日本は、1970年代の高度成長期から2000年頃まで、海外から「働きすぎ」と見られる一方で、多くの日本人は「海外の人々は休暇が多くて羨ましい」と感じていたように思います。観光で海外を訪れると、休日に閉店しているお店や、シエスタで一時的に営業を休止する文化がある国も見受けられました。

しかし近年では、コンプライアンスの強化や人口減少による労働力不足、そして業務のDX(デジタルトランスフォーメーション)化などの影響で、日本の労働環境は劇的に変化し、労働時間、特に残業時間が大幅に削減されています。企業間での差は存在するものの、DX化の推進が進んだ結果、労働時間の削減により、家族と過ごす時間が増えたという内閣府の報告もあります。

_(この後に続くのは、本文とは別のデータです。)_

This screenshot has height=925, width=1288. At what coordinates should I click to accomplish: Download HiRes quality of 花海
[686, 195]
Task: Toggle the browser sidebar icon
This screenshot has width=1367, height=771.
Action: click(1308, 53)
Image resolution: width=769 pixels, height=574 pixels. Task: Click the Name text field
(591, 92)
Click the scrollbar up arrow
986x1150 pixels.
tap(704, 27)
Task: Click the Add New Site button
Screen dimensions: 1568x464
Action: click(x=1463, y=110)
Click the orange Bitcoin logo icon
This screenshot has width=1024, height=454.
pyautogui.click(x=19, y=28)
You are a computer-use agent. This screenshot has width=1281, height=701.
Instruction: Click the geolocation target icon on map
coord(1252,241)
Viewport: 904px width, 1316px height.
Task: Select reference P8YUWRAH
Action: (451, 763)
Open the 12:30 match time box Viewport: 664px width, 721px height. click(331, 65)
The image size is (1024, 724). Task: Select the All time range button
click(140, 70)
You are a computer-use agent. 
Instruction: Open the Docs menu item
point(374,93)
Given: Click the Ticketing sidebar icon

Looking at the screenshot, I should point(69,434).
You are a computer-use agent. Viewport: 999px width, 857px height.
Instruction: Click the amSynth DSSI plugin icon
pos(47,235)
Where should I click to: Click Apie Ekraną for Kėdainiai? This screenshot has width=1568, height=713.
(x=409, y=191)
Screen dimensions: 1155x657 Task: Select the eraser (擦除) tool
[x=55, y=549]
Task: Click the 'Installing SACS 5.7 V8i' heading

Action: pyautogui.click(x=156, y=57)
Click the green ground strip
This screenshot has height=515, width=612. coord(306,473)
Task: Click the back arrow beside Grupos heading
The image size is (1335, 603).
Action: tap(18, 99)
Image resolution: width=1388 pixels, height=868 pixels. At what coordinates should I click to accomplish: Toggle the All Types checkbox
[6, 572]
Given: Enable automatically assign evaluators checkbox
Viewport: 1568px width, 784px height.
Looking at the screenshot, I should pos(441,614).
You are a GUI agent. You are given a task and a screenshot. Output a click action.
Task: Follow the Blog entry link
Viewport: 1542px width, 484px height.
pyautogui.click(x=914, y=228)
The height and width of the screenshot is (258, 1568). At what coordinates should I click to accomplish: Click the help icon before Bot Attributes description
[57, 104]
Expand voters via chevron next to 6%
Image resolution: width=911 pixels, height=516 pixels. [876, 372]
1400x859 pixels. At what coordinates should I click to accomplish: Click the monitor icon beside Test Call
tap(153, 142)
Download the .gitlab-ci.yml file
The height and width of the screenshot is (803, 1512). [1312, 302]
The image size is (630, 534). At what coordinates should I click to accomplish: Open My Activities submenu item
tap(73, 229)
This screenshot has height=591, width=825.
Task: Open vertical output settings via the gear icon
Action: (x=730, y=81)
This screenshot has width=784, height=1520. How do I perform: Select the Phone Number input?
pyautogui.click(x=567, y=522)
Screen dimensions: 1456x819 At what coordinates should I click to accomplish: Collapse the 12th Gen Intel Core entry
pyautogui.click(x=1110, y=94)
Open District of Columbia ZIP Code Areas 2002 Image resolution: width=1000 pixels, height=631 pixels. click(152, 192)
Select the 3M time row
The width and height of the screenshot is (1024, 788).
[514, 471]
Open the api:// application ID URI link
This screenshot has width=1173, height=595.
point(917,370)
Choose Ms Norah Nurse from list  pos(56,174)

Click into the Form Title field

一方で、睡眠時間に関しては依然として課題があります。厚生労働省の資料によれば、労働時間が減少したにもかかわらず、日本人の平均睡眠時間は世界で最も短い水準にとどまっています。(※1)

世界の平均睡眠時間

グラフ:厚生労働省HP 令和6年度版厚生労働白書から「睡眠時間の国際比較」

筑波大学の武田教授は、睡眠不足が労働パフォーマンスの低下を招くことについて研究を発表しています。(※2)また国土交通省は、2018年に法令等を改正し、運輸・旅客運送分野のうちバス・タクシー・トラック事業について、睡眠不足の乗務員を乗務させてはならないことを明確化し、点呼簿の記録事項として睡眠不足の状況を追加するほか、運転者に対する指導監督内容に睡眠不足が交通事故の原因となることを理解させること等を追加するなど、睡眠不足に起因する事故の防止対策を強化しています。(※3)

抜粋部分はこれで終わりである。